SRTC Gets Police Training System Upgrades – The Post-Searchlight

The Southern Regional Technical College has new equipment that will help train all local law enforcement.

SRTC Police Chief James Spooner said the new equipment is a simulator made by VirTra that offers a 300-degree view with five screens.

The five screens produce various scenarios for the officers in training which they must then respond to.

While screens are repurposed, Spooner said all electronics are brand new. The electronics were purchased with grant money the SRTC received from the Criminal Justice Coordinating Council.

The electronics allow instructors to monitor where each trainee fires their laser gun during the scenario.

“Each screen has a projector that projects onto the screen, but has two different cameras,” Spooner said. “One camera detects lasers, and the other camera will be a filter for night vision, so we can do low light.”

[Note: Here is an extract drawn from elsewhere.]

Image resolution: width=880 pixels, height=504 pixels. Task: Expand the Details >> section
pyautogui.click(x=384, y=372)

While SRTC houses the simulator, Spooner said it is available to all other law enforcement agencies.

“The academy now uses it for its students,” he said. “They have a class in which they have to use the simulator.”

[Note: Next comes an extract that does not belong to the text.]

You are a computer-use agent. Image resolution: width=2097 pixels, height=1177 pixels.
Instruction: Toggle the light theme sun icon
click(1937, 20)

The trainees use a special weapon that appears to be a regular glock, but is actually a modified version filled with Co2 to power it.

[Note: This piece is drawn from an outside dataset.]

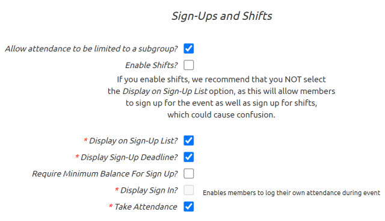Enable the Enable Shifts checkbox
Image resolution: width=385 pixels, height=221 pixels.
188,65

“It’s pretty accurate,” Spooner said. “We have a way to check the gun and make sure it’s zeroed, so if one of the cameras needed to be moved, we could go back and recalibrate it.”

VirTra also provided a Co2 machine that reloads modified pistols, rifles, Taser electronic control devices and pepper sprays.

“We put them in a scenario, where they can choose what they use,” Spooner said. “We want to make it as realistic as possible, as if they were on duty.”

There are approximately 240 scenarios for instructors to choose from. However, some of the scenarios are just training techniques, such as target practice.

“A lot of them are where the officer interacts,” Spooner explained. “It has an audio system and allows the instructor to change the outcome of the scenario depending on how the officer is doing.”

Most scenarios strongly encourage officers-in-training to interact and disparage suspects, working on their de-escalation techniques. If the trainee seems to be doing well, the instructors have the option to ensure that no one is shot. However, if the trainee is having trouble defusing the situation, the instructor can escalate the stakes.

An instructor must be present for the simulator to work. However, several trainees can enter the simulator at the same time if they wish to undergo training on a rotational basis.

Instructors can then go back and see where each trainee’s “laser bullet” hit during the doubles course.